§ **TEXT TO READ**:
>>
In the fall of 1935 Cowell was teaching a percussion class at the New School, and his pupils included Johanna M. Beyer and the 23-year-old John Cage, who composed his Quartet For Percussion that year and his Trio For Percussion in 1936. William Russell had noted in 1934, “Percussion music is not just an attempt to make a lot of noise and create a sensation but can be an expression of a broader concept of music and sound.” Cage quickly grasped what that broader concept was, and in 1937 he declared, “Percussion music is a contemporary transition from keyboard-influenced music to the all-sound music of the future. Any sound is acceptable to the composer of percussion music; he explores the academically forbidden ‘non-musical’ field of sound insofar as is manually possible.” Two years later, he stated the argument even more forcefully: “Percussion music is revolution. Sound and rhythm have too long been submissive to the restrictions of 19th-century music. Today we are fighting for their emancipation.”

By then the composer who’d inspired them all had fallen tragically silent. Edgard Varèse had become increasingly fixated on creating a new kind of music using electronic instruments, and because he lacked the means to realize the sounds he heard in his mind, he virtually stopped producing works for almost 20 years. The percussion ensemble, however, was at last coming into its own, with such 1939 scores as Cowell’s Pulse; Beyer’s March For 30 Percussion Instruments, Waltz For Percussion, Three Movements For Percussion, and Percussion, Opus 14; Cage’s First Construction (In Metal); and Lou Harrison’s Fifth Simfony, Counterdance In Spring, Bomba, and Concerto No. 1 for flute and percussion.

Harrison and Cage, both former pupils of Henry Cowell, had met the previous year, and in San Francisco in 1939 they staged the first of what would be a series of percussion concerts through 1942. Along with music by Beyer, Cowell, and Russell, they also played their own works, premiering Harrison’s Canticle No. 1 (1940), Song Of Quetzalcoatl (1941), Simfony No. 13 (1941), and In Praise Of Johnny Appleseed (1942), and Cage’s Third Construction (1941) and Imaginary Landscape No. 2 (1942), as well as their collaboration Double Music (1941). After teaching a course in percussion at Mills College, Cage relocated to Chicago in 1941 and started a new percussion ensemble that premiered his Imaginary Landscape No. 3 (1942) and Credo In Us (1942). By then he had also begun to prepare the piano, inserting screws and bolts into the strings to alter its timbre and pitch: “The need to change the sound of the instrument arose through the desire to make an accompaniment, without employing percussion instruments, suitable for the dance by Syvilla Fort.”
<<
§ **SHORT PROBLEM 1**:
Put the lines of the listing, from the line with "How do I perform: Expand" to the line with "pyautogui.click(x=581, y=88)", into a numbered list, leaving out any blank lines.
The text about percussion music and the listing that comes after it are unrelated and should be treated separately.

§ **Click-target listing**:
>>
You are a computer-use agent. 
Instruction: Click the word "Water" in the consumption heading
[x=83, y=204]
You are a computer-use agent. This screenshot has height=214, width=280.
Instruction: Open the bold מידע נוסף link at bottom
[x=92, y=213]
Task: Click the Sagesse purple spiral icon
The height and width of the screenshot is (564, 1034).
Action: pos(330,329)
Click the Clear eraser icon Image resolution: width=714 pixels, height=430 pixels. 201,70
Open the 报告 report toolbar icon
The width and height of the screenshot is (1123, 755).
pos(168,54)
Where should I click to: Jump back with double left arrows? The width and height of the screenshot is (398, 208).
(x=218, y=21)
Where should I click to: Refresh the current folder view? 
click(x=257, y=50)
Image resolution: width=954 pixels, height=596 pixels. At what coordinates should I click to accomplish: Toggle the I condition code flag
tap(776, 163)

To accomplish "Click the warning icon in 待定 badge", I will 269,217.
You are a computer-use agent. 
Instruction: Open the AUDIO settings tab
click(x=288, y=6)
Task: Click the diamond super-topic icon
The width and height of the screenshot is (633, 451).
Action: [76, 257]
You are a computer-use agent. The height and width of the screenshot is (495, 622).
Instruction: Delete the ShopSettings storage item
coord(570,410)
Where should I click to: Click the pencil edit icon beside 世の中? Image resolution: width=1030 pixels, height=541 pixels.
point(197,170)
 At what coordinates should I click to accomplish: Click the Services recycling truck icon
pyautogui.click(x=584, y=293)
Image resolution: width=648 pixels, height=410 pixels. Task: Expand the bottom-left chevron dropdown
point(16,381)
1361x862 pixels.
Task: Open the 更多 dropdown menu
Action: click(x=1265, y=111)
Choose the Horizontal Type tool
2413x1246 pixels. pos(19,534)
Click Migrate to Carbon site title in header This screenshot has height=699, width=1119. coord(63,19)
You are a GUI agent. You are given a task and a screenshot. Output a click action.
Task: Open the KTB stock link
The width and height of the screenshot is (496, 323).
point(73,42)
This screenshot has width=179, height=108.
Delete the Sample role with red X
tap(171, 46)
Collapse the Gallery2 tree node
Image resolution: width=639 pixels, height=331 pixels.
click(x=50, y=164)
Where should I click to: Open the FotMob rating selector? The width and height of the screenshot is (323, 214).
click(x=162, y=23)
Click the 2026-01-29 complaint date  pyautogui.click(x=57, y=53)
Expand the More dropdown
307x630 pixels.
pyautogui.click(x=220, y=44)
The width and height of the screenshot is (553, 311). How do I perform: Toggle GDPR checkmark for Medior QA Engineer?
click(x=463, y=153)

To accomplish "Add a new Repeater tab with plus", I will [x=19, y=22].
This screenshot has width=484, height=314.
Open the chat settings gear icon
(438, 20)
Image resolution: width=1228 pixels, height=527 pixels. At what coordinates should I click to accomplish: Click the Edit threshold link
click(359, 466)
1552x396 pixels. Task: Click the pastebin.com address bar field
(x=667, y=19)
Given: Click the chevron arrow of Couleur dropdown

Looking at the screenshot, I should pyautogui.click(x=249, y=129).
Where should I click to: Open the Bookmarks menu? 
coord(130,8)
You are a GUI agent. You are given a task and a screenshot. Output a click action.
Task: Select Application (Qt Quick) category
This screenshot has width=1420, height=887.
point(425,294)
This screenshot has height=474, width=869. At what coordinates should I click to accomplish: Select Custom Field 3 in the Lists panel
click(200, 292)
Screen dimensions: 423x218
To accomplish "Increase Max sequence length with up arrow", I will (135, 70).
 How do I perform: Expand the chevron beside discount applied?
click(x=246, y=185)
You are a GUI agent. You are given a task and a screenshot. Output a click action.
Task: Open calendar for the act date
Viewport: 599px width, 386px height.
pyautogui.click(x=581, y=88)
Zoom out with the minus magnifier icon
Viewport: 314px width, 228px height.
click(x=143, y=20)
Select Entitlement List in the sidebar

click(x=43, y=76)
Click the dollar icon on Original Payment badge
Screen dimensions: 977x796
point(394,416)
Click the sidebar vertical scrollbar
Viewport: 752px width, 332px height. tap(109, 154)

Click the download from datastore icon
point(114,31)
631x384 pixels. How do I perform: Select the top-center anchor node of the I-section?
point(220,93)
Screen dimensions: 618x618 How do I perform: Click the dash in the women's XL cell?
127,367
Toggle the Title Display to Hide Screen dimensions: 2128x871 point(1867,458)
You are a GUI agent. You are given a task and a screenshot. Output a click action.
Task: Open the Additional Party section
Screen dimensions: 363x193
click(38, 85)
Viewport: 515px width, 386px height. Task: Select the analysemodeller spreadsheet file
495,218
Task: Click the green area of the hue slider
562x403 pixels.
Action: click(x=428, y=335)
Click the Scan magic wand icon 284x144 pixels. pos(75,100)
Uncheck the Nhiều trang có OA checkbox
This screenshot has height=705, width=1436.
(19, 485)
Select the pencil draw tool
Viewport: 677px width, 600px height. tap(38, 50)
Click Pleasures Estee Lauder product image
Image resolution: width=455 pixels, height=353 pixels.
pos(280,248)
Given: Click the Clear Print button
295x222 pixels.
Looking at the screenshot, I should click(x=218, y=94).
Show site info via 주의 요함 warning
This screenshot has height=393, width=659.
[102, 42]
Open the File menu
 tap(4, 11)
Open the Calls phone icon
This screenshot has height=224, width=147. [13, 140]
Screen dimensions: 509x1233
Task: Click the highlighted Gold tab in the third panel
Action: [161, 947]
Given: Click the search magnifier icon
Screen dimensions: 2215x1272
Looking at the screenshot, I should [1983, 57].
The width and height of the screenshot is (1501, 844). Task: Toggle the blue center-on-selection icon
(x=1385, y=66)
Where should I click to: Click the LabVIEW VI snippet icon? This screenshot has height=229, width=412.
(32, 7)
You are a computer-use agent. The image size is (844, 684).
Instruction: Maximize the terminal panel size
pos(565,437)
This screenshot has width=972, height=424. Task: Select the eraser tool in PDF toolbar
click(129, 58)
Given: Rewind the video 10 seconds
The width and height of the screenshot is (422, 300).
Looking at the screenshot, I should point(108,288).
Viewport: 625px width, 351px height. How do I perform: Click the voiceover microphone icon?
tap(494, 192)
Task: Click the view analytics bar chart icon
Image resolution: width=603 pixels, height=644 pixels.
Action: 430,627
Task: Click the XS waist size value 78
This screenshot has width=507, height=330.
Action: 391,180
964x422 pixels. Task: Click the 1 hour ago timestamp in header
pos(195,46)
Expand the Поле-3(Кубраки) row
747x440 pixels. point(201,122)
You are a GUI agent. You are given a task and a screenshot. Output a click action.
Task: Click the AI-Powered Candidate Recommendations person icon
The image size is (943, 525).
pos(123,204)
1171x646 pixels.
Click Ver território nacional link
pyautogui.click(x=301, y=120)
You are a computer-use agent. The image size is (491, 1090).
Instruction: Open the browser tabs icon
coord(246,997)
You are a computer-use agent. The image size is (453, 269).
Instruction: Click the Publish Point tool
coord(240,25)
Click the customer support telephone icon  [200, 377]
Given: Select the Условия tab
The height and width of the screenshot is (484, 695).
<<
§ **SHORT PROBLEM 2**:
Continue the text on early percussion music from its last sentence.

§ **FINAL RESULT 1**:
1.  How do I perform: Expand the chevron beside discount applied?
2. click(x=246, y=185)
3. You are a GUI agent. You are given a task and a screenshot. Output a click action.
4. Task: Open calendar for the act date
5. Viewport: 599px width, 386px height.
6. pyautogui.click(x=581, y=88)

§ **FINAL RESULT 2**:
Following the example of William Russell, both Cage and Harrison had a penchant for fashioning percussion from found objects, such as tin cans and automobile brake drums. This approach took a leap ahead with Harry Partch who built his Diamond Marimba in 1946, using three-dozen woodblocks with bamboo resonators, tuned to his own 43-tone-to-the-octave system. Until then Partch had devised only string and keyboard instruments, but after studying a recording of one of his percussion-less works from the early ’40s, he “realized a most urgent need—percussion built for this system of music.” Partch constructed two more wooden marimbas, the Bass Marimba and the Marimba Eroica, in 1950 and ’51, respectively. A less successful percussion-builder of the late 1940s was Conlon Nancarrow, who wanted to explore new extremes of complexity in rhythm and tempo. Nancarrow struggled in vain to build a pneumatic device that would play an array of woodblocks and drums; but his failure led him to begin composing his Studies For Player Piano.

In 1950 Partch created two of his most memorable instruments, the Cloud Chamber Bowls and the Spoils Of War. In the former, “14 sections of 12-gallon Pyrex carboys—five tops and nine bottoms—are suspended from a 4×4 redwood frame in seven vertical lines (two carboys to a line) by means of 1/4-inch Manila rope and S hooks.” The Spoils Of War incorporated six different percussion sounds: two woodblocks with resonators, seven brass shell casings, four Cloud Chamber Bowls, two tongued pieces of bamboo, three “Whang Guns” (strips of spring steel), and a gourd guiro. His use of bamboo in the Spoils Of War was expanded by 1955 into a marimba, the Boo I, which used 64 sections of bamboo with tuned tongues. These instruments play essential roles in two of his major theater works, Oedipus (1951) and The Bewitched (1955), as well as the dance score Plectra And Percussion Dances (1953) and the chamber piece Ulysses At The Edge (1955).

Lucia Dlugoszewski
Lucia Dlugoszewski

Two other noteworthy composers also devised new percussion instruments in the 1950s. Moondog, living and performing on the streets of New York City, played numerous works composed for his yukh (a suspended log struck with rubber mallets) and trimbas (triangular drums). In 1958, the choreographer Erick Hawkins commissioned Lucia Dlugoszewski to compose an hour-long score for his dance Eight Clear Places. Finding traditional percussion instruments to be “so masculine in the wrong sense,” she invented an array of new instruments “to create an ego-less sound possibility, a suchness possibility, so that you would help the ear just to hear the sound for its own sake.” She devised over 100 of them for her Suchness Concert: “When I get an idea, I see the gestalt, I get the whole thing. So once I had one ladder harp, then I had a choir of ladder harps; once I had a tangent rattle I had a choir of tangent rattles. […] A lot of them are not big. There are closed rattles and what I call unsheltered rattles, which are things that hang. They’re made out of wood, skin, glass, paper, and m
etal. After I invented them and made them so that I loved their suchness sound, then my sculptor friend [Ralph] Dorazio re-made them so that each one is also one of his mysterious, lovely pieces of sculpture.”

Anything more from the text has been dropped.